The Republicon Mythology Continued:
A
fundamental tenet of Republicon ideology is the supply-side theory that if you
just cut the marginal tax rates for the wealthy, they will be incentivized to consume
more, to increase their business investments, and to provide major boosts to
domestic economic growth. This has been the hidebound Republican assertion ever
since Herbert Walker Bush blasphemed his party by raising marginal tax rates in
November of 1990. This “trickle down”
economic theory has a long history and was better known as “Horse and Sparrow”

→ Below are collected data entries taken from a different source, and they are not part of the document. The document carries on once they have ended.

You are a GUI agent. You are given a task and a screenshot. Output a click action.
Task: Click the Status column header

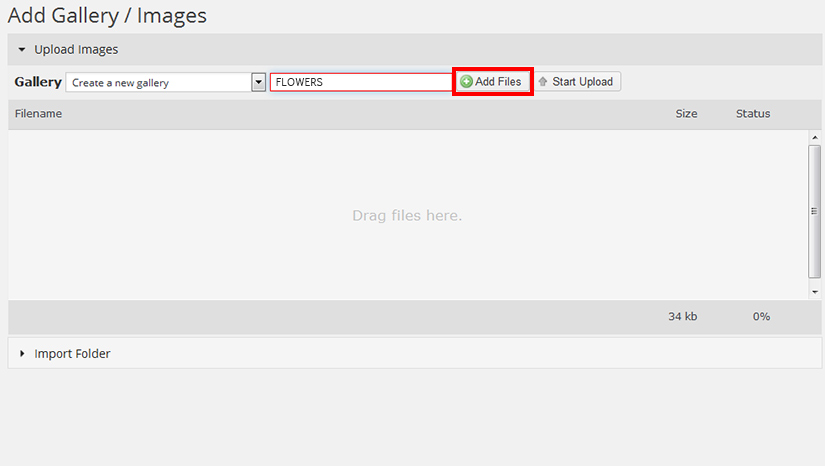(753, 114)
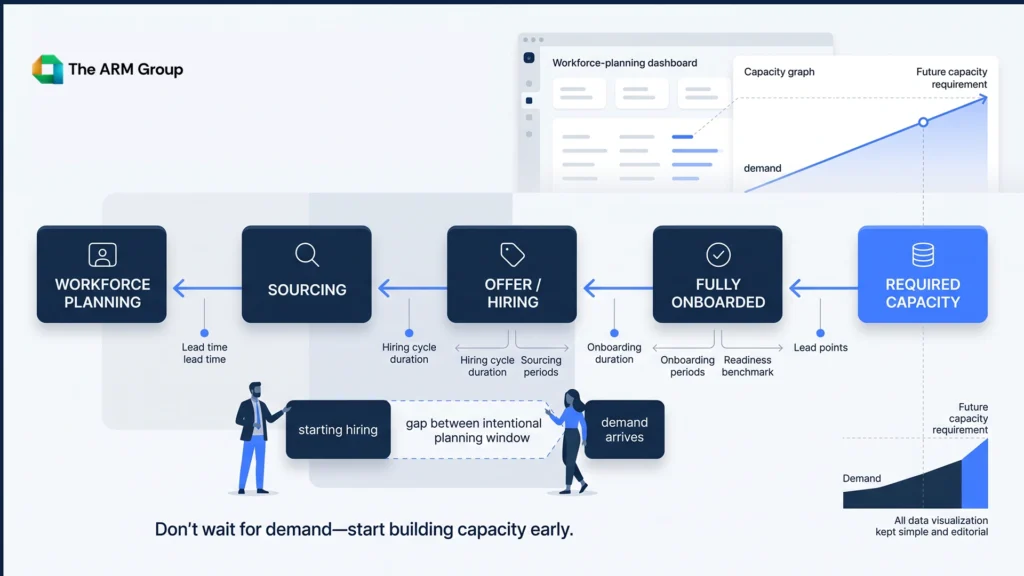
Task: Click the circle marker on capacity graph line
Action: (x=923, y=122)
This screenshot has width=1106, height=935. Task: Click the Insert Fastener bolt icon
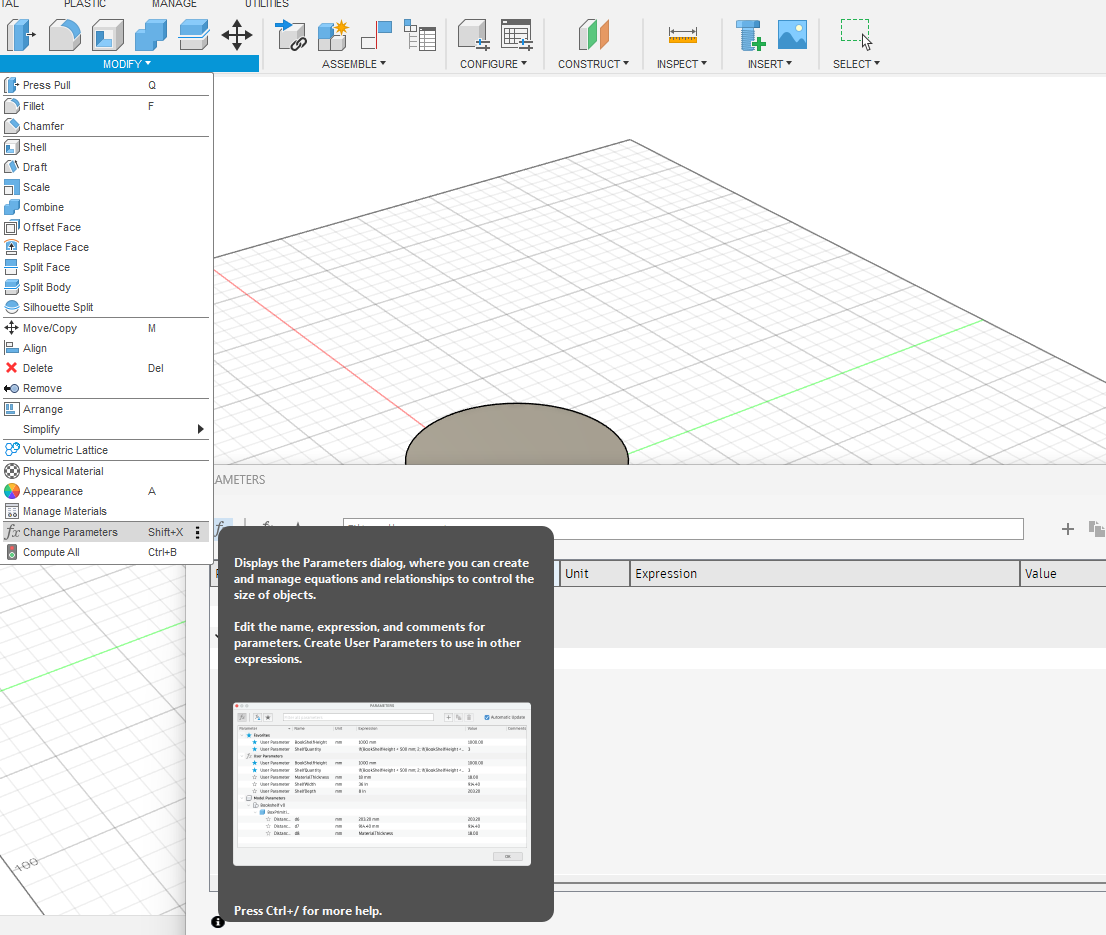click(x=750, y=35)
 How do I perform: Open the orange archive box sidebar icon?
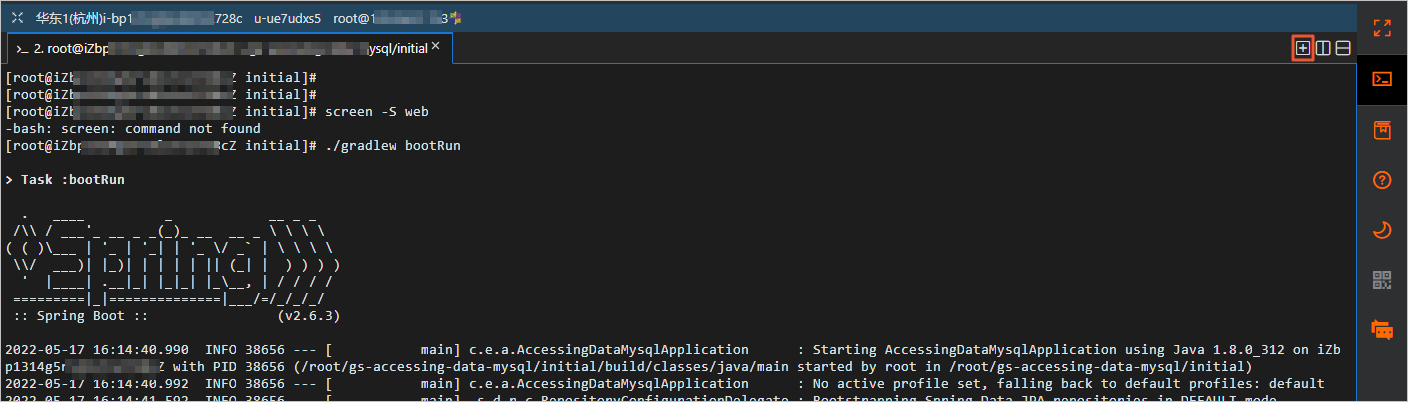coord(1382,129)
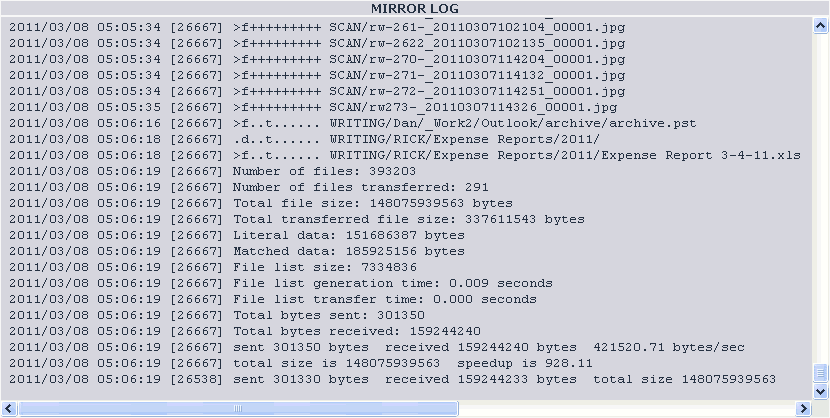Click the 'Number of files: 393203' line
Image resolution: width=830 pixels, height=418 pixels.
coord(212,171)
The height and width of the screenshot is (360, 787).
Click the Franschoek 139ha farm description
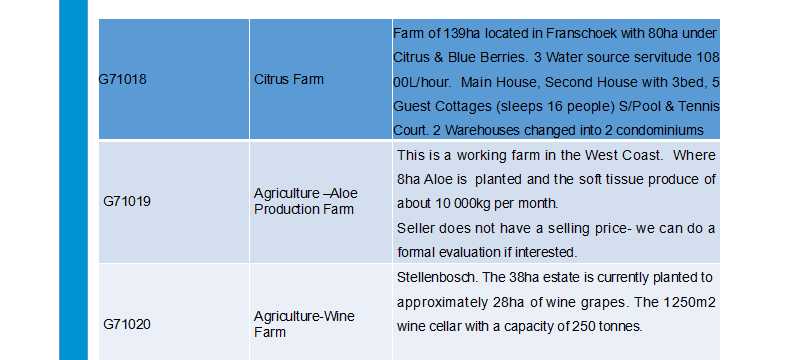(x=556, y=79)
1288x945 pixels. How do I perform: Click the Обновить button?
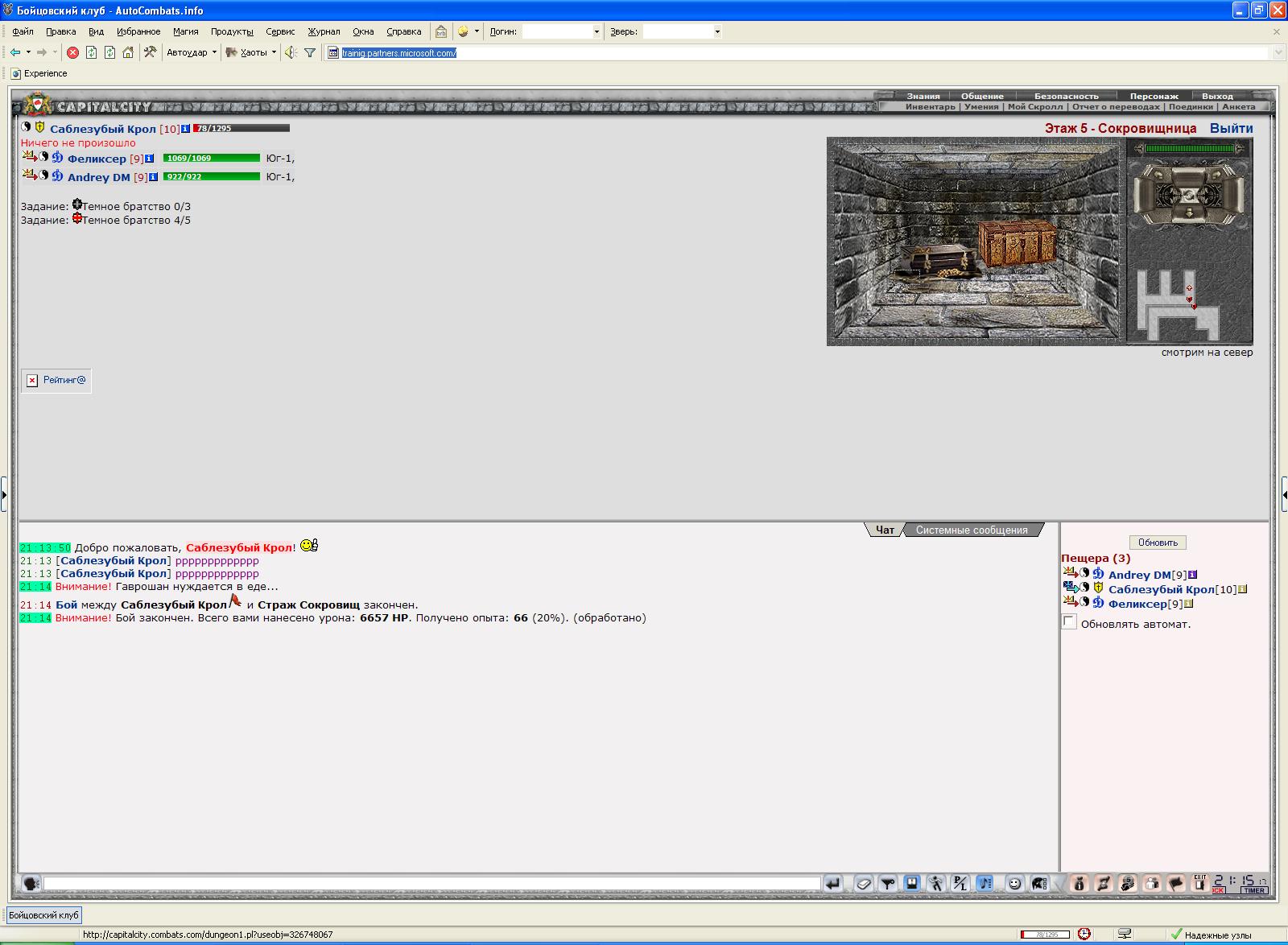pos(1158,543)
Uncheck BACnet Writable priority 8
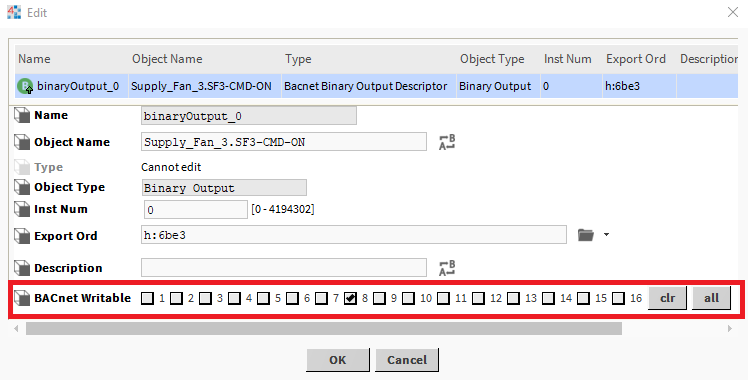 [x=350, y=298]
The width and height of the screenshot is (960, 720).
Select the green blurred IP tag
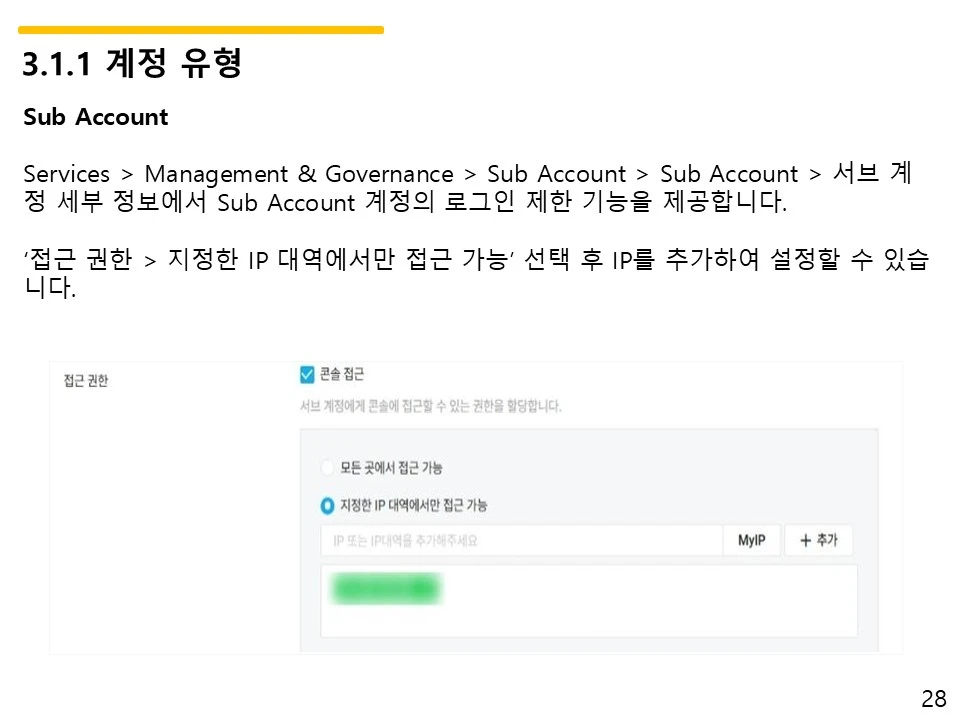click(x=385, y=588)

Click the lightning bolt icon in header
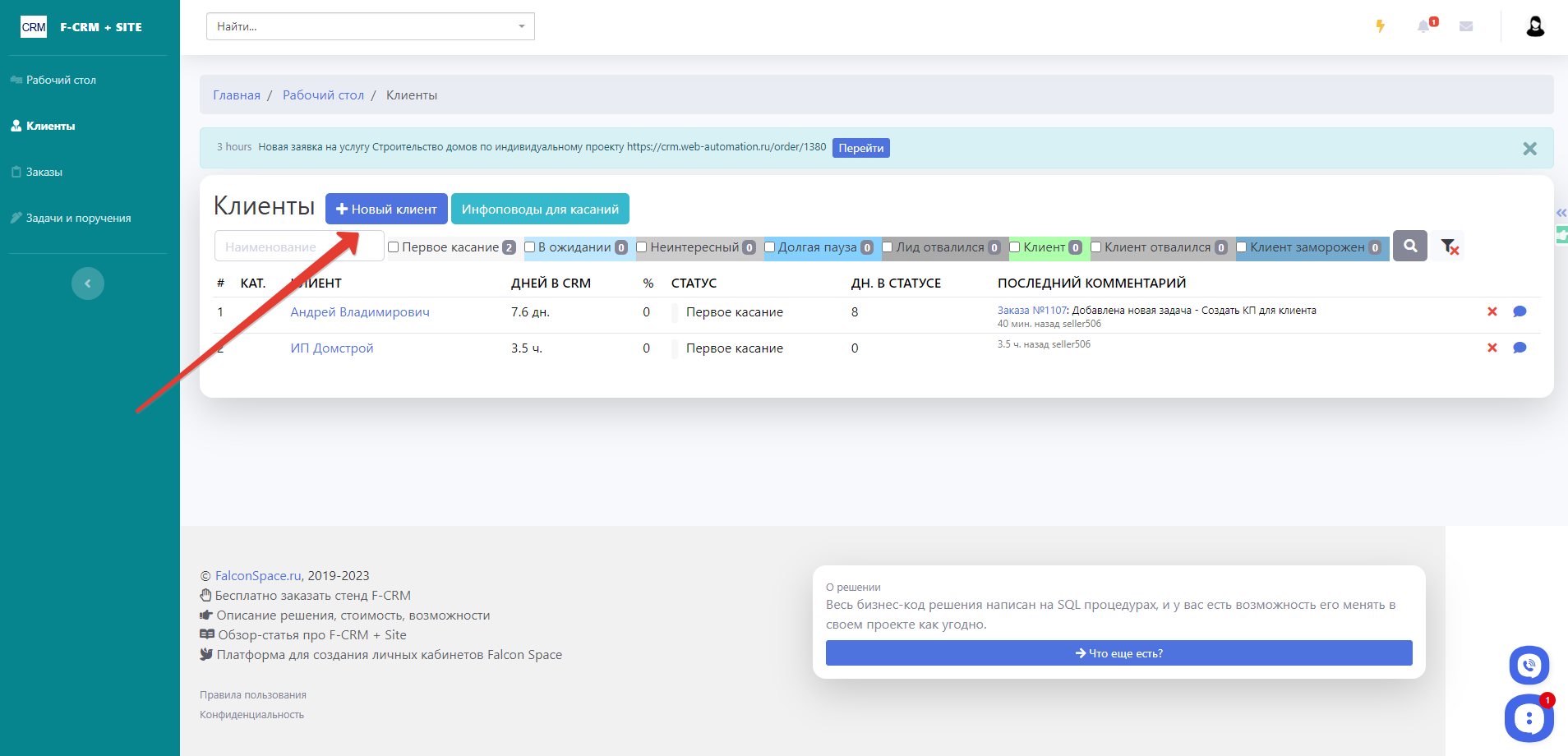click(1381, 26)
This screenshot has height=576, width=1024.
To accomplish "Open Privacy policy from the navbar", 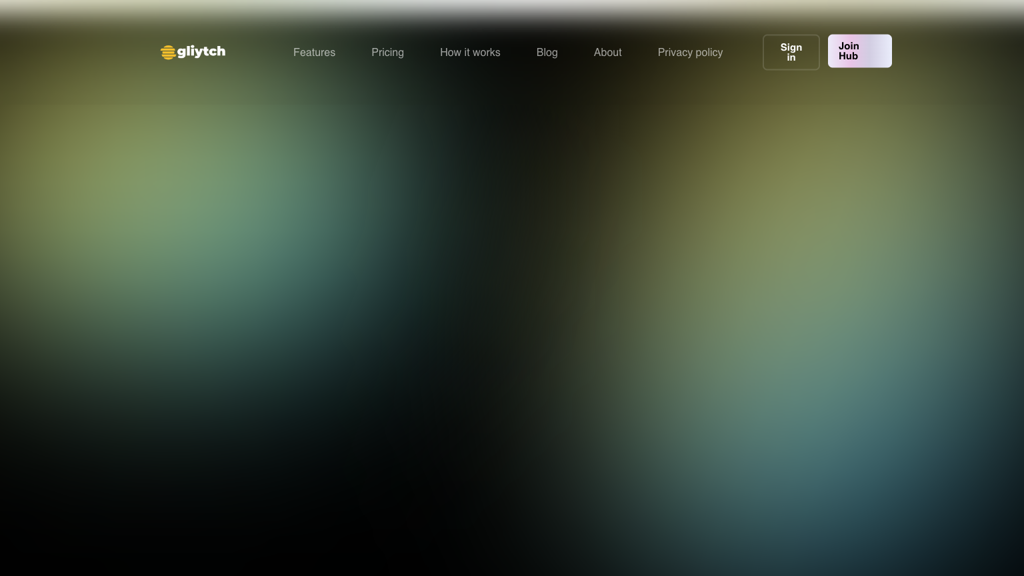I will [690, 52].
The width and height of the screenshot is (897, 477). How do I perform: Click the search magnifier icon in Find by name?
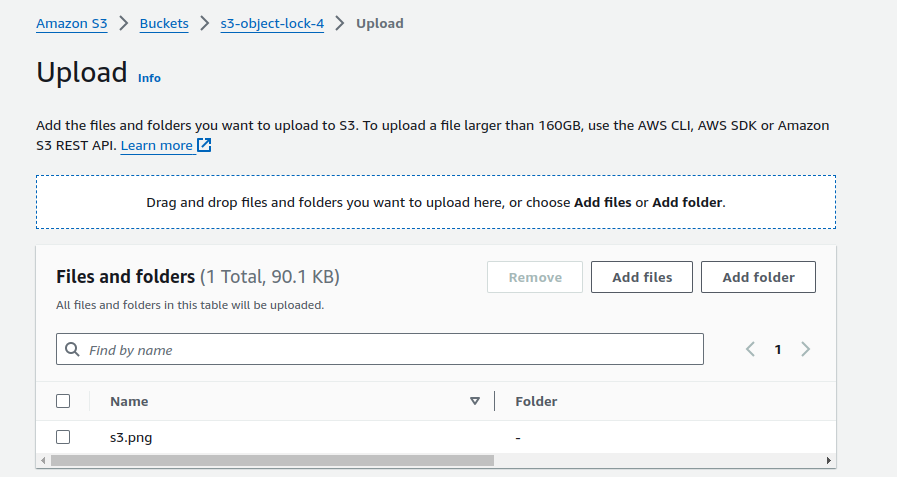(72, 350)
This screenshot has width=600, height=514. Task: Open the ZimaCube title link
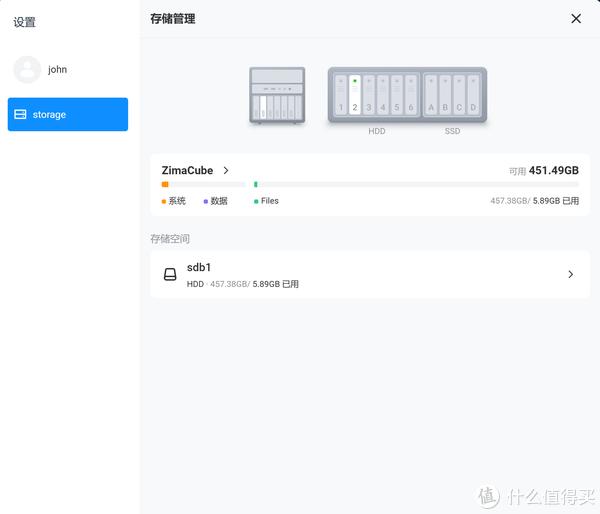tap(187, 170)
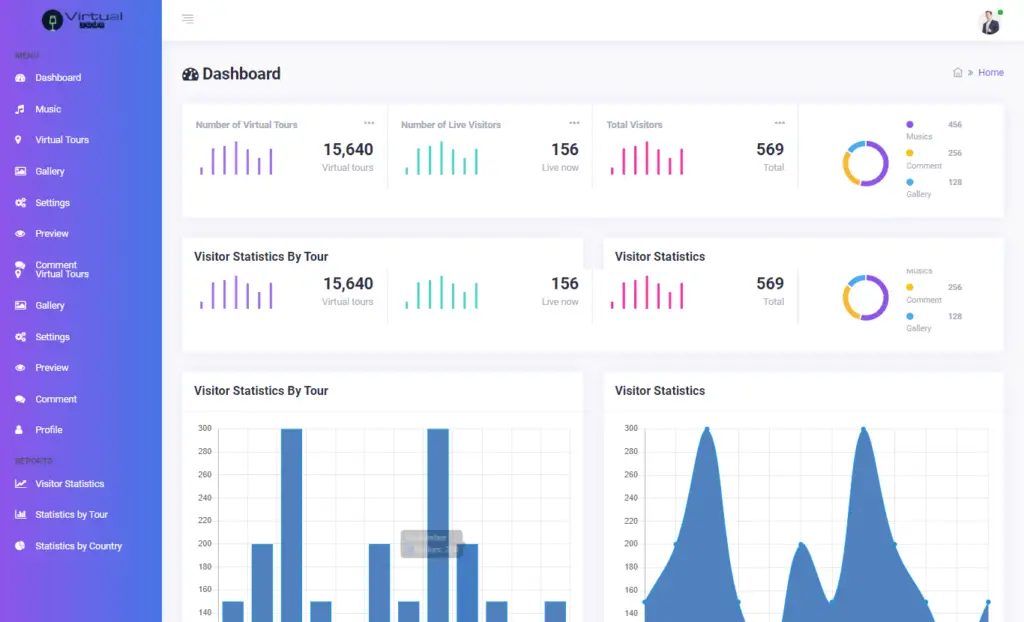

theory in the late 1800s – since the basic notion here was that if you just fed
the horse more oats (i.e. beneficial tax policies for the rich) those horses
would “pass through” some undigested oats for the sparrows (i.e.. the 47
percenters). Indeed, it’s really all
B.S. isn’t it???
One
of the important tests of this particular philosophy was portrayed in a recent CBO
analysis of the effects of changes in the marginal tax rates upon a variety of
economic outcomes. That report was presented on September 14, 2012, and then
pulled at the request of Republican Senate leader Mitch McConnell.(http://www.nytimes.com/2012/11/02/business/questions-raised-on-withdrawal-of-congressional-research-services-report-on-tax-rates.html?_r=0)
There
were two principal findings: a) analysis strongly suggested that reduction in
top tax rates had virtually no association with saving, investment, or
productivity growth; and b) reductions in top tax rates were however strongly
associated with increases in the “shares” of the income pie held by the
wealthiest (Apparently the horse “held on” to a lot of those oats).
Still,
all of those findings occur in an economic maze, completely disconnected from a
more serious examination of underlying Republican and Democratic policies that
have contributed to these outcomes. A non-voting Reagan Republican and
political scientist at Princeton, Larry Bartels insists that the political governance
of the two parties is critical to the outcomes. He finds (http://www.washingtonpost.com/wp-dyn/content/article/2008/06/12/AR2008061203779.html)
in his outstanding analysis of partisan differences in income outcomes, that
partisan differences have had major effects upon income inequality.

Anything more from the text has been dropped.